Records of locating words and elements
^^^^^^^^^^^^^^^^
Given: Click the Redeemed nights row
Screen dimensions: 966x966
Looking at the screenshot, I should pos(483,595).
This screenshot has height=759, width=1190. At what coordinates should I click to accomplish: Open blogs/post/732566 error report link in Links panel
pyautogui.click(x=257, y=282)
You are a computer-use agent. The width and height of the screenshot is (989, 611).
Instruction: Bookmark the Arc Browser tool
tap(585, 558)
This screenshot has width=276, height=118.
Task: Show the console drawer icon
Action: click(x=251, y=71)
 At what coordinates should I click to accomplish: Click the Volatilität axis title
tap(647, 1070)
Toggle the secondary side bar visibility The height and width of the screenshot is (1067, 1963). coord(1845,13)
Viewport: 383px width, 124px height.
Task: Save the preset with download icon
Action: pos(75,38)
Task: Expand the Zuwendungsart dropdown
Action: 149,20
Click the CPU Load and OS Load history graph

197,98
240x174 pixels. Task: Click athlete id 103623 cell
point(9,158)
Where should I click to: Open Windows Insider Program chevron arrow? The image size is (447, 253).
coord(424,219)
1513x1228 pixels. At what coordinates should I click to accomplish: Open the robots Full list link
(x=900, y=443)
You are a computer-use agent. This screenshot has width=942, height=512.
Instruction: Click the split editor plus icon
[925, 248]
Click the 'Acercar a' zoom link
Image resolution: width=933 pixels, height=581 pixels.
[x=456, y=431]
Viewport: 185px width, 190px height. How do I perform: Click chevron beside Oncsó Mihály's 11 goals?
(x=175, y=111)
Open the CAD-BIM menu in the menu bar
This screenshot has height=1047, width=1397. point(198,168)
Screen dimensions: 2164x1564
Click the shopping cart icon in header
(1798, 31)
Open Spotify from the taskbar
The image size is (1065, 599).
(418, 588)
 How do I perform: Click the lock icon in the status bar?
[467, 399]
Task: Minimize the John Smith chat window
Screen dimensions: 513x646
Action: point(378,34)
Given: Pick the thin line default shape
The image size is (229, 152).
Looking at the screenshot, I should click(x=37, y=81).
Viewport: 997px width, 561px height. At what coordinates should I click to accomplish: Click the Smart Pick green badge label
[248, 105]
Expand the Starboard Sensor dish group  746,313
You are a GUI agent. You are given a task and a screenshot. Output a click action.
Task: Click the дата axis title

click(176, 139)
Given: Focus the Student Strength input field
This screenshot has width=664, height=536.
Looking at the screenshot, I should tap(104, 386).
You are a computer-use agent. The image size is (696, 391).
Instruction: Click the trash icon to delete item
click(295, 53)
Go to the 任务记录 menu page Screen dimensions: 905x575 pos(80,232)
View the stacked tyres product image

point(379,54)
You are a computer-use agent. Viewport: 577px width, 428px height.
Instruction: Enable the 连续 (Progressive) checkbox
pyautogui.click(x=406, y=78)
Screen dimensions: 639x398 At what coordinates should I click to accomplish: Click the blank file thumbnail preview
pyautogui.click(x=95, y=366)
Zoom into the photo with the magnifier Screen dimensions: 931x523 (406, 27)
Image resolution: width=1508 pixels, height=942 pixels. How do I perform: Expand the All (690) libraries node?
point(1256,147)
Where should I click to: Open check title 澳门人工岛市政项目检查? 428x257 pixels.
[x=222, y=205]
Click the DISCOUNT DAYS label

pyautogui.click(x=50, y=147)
^^^^^^^^^^^^^^^^
**Task:** Swap "Screen dimensions" for "Screen size" throughout all the records above, and write out every line again with nothing else changed.

**Written answer:**
Given: Click the Redeemed nights row
Screen size: 966x966
Looking at the screenshot, I should pos(483,595).
This screenshot has height=759, width=1190. At what coordinates should I click to accomplish: Open blogs/post/732566 error report link in Links panel
pyautogui.click(x=257, y=282)
You are a computer-use agent. The width and height of the screenshot is (989, 611).
Instruction: Bookmark the Arc Browser tool
tap(585, 558)
This screenshot has width=276, height=118.
Task: Show the console drawer icon
Action: click(x=251, y=71)
 At what coordinates should I click to accomplish: Click the Volatilität axis title
tap(647, 1070)
Toggle the secondary side bar visibility The height and width of the screenshot is (1067, 1963). coord(1845,13)
Viewport: 383px width, 124px height.
Task: Save the preset with download icon
Action: pos(75,38)
Task: Expand the Zuwendungsart dropdown
Action: 149,20
Click the CPU Load and OS Load history graph

197,98
240x174 pixels. Task: Click athlete id 103623 cell
point(9,158)
Where should I click to: Open Windows Insider Program chevron arrow? The image size is (447, 253).
coord(424,219)
1513x1228 pixels. At what coordinates should I click to accomplish: Open the robots Full list link
(x=900, y=443)
You are a computer-use agent. This screenshot has width=942, height=512.
Instruction: Click the split editor plus icon
[925, 248]
Click the 'Acercar a' zoom link
Image resolution: width=933 pixels, height=581 pixels.
[x=456, y=431]
Viewport: 185px width, 190px height. How do I perform: Click chevron beside Oncsó Mihály's 11 goals?
(x=175, y=111)
Open the CAD-BIM menu in the menu bar
This screenshot has height=1047, width=1397. point(198,168)
Screen size: 2164x1564
Click the shopping cart icon in header
(1798, 31)
Open Spotify from the taskbar
The image size is (1065, 599).
(418, 588)
 How do I perform: Click the lock icon in the status bar?
[467, 399]
Task: Minimize the John Smith chat window
Screen size: 513x646
Action: point(378,34)
Given: Pick the thin line default shape
The image size is (229, 152).
Looking at the screenshot, I should click(x=37, y=81).
Viewport: 997px width, 561px height. At what coordinates should I click to accomplish: Click the Smart Pick green badge label
[248, 105]
Expand the Starboard Sensor dish group  746,313
You are a GUI agent. You are given a task and a screenshot. Output a click action.
Task: Click the дата axis title

click(176, 139)
Given: Focus the Student Strength input field
This screenshot has width=664, height=536.
Looking at the screenshot, I should tap(104, 386).
You are a computer-use agent. The image size is (696, 391).
Instruction: Click the trash icon to delete item
click(295, 53)
Go to the 任务记录 menu page Screen size: 905x575 pos(80,232)
View the stacked tyres product image

point(379,54)
You are a computer-use agent. Viewport: 577px width, 428px height.
Instruction: Enable the 连续 (Progressive) checkbox
pyautogui.click(x=406, y=78)
Screen size: 639x398 At what coordinates should I click to accomplish: Click the blank file thumbnail preview
pyautogui.click(x=95, y=366)
Zoom into the photo with the magnifier Screen size: 931x523 (406, 27)
Image resolution: width=1508 pixels, height=942 pixels. How do I perform: Expand the All (690) libraries node?
point(1256,147)
Where should I click to: Open check title 澳门人工岛市政项目检查? 428x257 pixels.
[x=222, y=205]
Click the DISCOUNT DAYS label

pyautogui.click(x=50, y=147)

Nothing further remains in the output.